Giroux Trial Attorneys, P.C.

Civil Rights

Laws are meant to protect everyone, especially those who can’t protect themselves.

Let us help you get the compensation for your loss, recover damages incurred and hold the person and/or facility accountable.

The attorneys at Giroux Amburn have been representing families and estates of victims injured or killed while being detained or in the custodial care of prisons, jails, or juvenile detention settings for more than 20 years.

Q: What are my civil rights?

Generally speaking, your civil rights are those enumerated under the US Constitution and legislative acts. Civil rights are typically those considered to be related to an individual’s political and social freedom and equality.  These rights range from your right to free speech to your right to an attorney.

Q: What rights do I have if I’ve been arrested?
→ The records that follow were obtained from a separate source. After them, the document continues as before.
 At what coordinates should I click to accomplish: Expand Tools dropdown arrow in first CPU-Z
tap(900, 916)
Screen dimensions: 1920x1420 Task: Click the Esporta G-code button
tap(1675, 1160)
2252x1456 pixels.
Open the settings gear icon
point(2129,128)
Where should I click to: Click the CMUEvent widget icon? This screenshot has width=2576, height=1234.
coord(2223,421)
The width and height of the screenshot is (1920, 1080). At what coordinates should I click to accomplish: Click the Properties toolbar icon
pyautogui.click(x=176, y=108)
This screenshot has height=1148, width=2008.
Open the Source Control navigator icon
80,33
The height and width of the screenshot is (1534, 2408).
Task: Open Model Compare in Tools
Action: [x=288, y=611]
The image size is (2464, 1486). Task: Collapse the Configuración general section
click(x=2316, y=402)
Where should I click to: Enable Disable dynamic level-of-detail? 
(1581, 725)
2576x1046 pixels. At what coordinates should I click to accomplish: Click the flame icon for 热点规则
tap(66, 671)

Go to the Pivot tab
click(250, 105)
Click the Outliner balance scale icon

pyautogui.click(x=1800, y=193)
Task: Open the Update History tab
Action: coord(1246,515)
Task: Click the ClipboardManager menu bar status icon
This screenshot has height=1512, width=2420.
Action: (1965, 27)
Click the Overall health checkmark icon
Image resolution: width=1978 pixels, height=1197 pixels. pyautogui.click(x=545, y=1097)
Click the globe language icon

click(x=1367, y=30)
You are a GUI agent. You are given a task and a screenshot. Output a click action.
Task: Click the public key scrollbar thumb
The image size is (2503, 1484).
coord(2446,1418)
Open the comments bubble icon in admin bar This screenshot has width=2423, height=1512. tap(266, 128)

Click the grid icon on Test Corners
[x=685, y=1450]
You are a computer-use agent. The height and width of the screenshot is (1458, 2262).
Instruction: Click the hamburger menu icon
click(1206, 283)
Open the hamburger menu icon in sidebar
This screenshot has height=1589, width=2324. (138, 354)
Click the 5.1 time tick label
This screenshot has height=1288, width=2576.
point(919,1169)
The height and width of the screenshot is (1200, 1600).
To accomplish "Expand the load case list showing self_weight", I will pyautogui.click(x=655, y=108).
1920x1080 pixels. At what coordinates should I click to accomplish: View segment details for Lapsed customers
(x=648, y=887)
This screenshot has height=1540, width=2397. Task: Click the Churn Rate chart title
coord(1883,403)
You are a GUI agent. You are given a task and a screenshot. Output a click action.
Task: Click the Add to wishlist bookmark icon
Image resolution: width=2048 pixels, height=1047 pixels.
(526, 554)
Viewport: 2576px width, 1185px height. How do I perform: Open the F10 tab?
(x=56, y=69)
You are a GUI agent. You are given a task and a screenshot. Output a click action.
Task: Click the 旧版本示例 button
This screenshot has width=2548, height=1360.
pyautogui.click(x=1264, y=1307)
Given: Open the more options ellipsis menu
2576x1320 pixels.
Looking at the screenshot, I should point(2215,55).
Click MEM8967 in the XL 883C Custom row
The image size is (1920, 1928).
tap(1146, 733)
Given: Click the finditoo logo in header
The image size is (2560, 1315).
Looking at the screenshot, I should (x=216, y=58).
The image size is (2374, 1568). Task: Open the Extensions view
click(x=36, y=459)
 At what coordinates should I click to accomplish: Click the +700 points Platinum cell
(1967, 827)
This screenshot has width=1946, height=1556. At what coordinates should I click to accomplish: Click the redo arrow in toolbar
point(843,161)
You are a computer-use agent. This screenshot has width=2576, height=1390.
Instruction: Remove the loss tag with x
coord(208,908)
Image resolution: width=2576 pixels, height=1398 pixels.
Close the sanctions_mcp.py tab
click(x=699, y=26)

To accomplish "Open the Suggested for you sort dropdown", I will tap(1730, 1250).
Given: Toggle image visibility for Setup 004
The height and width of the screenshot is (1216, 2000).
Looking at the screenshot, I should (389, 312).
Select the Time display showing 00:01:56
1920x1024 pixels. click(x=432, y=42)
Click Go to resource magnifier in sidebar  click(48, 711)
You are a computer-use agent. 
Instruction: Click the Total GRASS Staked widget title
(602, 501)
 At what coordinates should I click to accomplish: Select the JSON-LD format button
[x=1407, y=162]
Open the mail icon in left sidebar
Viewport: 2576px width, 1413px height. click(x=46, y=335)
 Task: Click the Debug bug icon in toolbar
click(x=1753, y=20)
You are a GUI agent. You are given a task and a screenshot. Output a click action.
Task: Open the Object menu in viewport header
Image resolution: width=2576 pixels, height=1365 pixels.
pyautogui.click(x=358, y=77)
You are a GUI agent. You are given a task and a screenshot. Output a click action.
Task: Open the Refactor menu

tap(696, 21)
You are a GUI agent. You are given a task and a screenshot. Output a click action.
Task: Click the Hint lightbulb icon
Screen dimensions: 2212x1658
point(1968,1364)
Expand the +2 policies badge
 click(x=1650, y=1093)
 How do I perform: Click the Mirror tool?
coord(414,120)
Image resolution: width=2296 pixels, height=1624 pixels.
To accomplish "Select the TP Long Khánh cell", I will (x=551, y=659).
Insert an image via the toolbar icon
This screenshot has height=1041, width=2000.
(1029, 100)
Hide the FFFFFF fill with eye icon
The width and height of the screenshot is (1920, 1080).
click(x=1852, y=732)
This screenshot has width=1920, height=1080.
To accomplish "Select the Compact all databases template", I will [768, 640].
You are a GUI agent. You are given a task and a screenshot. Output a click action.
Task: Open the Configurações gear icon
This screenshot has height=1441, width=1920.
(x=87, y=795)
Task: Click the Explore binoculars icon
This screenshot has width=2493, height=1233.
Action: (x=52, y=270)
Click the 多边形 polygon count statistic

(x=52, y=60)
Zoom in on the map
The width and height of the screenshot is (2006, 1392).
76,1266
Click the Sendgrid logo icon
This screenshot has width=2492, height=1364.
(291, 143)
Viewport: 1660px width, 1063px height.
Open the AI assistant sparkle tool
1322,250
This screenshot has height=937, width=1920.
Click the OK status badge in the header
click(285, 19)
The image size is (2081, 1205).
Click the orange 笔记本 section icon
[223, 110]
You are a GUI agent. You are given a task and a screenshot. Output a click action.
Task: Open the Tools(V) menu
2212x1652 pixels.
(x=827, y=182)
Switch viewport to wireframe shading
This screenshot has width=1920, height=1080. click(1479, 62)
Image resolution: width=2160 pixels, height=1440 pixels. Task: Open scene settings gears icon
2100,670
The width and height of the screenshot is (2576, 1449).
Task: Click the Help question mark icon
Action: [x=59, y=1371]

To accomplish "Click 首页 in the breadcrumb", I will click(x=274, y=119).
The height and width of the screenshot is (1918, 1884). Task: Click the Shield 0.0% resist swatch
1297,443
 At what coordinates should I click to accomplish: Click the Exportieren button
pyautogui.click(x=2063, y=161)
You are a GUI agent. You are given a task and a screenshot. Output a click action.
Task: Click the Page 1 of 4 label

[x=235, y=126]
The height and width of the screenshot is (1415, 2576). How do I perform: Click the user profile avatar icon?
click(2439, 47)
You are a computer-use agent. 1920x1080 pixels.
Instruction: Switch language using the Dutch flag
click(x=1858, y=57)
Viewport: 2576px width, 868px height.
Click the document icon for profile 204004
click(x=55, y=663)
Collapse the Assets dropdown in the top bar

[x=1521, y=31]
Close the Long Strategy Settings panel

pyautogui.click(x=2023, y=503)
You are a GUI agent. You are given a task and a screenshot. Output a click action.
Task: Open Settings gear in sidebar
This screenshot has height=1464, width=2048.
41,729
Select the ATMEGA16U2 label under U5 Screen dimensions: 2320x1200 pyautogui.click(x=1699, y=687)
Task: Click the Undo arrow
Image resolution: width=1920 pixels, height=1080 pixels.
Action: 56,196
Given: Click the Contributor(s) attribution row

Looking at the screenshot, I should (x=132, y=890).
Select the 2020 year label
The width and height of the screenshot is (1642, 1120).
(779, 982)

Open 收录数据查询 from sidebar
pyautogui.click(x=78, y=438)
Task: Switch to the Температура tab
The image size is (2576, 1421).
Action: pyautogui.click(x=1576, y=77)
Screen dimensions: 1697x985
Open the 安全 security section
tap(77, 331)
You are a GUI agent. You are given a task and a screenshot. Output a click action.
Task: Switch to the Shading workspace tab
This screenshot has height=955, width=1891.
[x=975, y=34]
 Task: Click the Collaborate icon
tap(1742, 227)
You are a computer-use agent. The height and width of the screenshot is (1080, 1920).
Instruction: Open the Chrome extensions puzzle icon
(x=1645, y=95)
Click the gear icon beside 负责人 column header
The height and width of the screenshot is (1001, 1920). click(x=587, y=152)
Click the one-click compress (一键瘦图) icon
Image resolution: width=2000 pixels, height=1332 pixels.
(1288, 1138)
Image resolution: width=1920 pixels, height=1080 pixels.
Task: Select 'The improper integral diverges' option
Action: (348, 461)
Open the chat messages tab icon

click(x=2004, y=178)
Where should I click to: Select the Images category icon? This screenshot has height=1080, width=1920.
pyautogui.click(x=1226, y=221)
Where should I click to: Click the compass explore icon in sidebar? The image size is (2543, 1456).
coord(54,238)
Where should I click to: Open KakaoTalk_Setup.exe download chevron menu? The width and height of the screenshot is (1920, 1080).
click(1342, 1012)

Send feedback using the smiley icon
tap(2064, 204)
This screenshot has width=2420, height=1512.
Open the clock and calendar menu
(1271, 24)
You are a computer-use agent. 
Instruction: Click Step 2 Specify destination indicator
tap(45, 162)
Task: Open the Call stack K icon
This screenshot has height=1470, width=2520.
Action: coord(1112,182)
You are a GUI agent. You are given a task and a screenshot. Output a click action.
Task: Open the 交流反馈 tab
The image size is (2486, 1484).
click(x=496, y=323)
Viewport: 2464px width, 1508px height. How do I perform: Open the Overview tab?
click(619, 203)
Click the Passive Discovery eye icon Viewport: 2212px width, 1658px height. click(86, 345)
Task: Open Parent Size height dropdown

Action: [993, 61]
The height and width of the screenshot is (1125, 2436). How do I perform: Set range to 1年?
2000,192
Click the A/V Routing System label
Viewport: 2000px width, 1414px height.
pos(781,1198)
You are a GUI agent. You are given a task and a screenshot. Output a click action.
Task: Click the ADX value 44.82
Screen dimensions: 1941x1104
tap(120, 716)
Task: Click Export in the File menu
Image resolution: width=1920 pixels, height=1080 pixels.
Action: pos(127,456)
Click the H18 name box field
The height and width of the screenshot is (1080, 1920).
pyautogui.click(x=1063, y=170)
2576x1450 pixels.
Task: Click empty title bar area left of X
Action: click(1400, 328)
The most important rights to consider if you’ve been arrested or picked up by police are the right to an attorney, the right to avoid self-incrimination, and the right not to be unlawfully detained. You can always refuse to answer questions and request an attorney. If you have not been formally placed under arrest, you have the right to leave police custody. If you’ve been placed under arrest, the police have a certain amount of time they can hold you without formally filing charges. Even after you have been formally charged, you have the right to request a non-punitive bail, which can be granted or denied at the judge’s discretion.

Q: What is the statute of limitations for a civil rights claim?

Depending on the claims alleged, civil rights violations have varying statutes of limitations under state law. Federal courts typically apply the laws of the forum state in assessing the applicable statute of limitations. If you believe your rights have been violated, you should speak to a lawyer immediately.

Q: What are common types of civil rights claims?

Technically, a civil rights claim can be any act that in some way has infringed upon an individual’s autonomy.  The most common types of civil rights claims involve abuse by government actors, such as police brutality or misconduct, or agencies, wrongful termination, and employment discrimination.

Q: I believe my rights have been violated by the government or one of its officers. Do I have a claim?

Government actors and officers are protected by governmental and qualified immunity that bars claims. However, if it can be proven that the government or its officer acted with gross indifference or acted in a way that serves as an exception to their governmental immunity, you can pursue a claim.

Q: What is a 1983 complaint?

The most common type of civil rights claim is a federal 1983 claim. 1983 claims are those raised under 42 USC 1983, which governs the actions of governmental agents, like police officers. 1983 claims are often asserted when an individual has been assaulted by a police officer, a government funded institution commits a tort, or an individual suffers an injury or death while incarcerated.

Q: Can I file a civil rights claim on behalf of a family member or friend?

You can only file a civil rights claim on behalf of someone other than yourself if one of the following exceptions applies: wrongful death cases, an incapacitated plaintiff, a minor plaintiff, or a class action case.

Q: What is the difference between a civil and a criminal violation of civil rights?

A criminal civil rights violation involves the use or threat of force. A civil violation of civil rights involves no violence, only discriminatory behavior. Criminal violations carry incarceration penalties, while civil violations carry monetary penalties.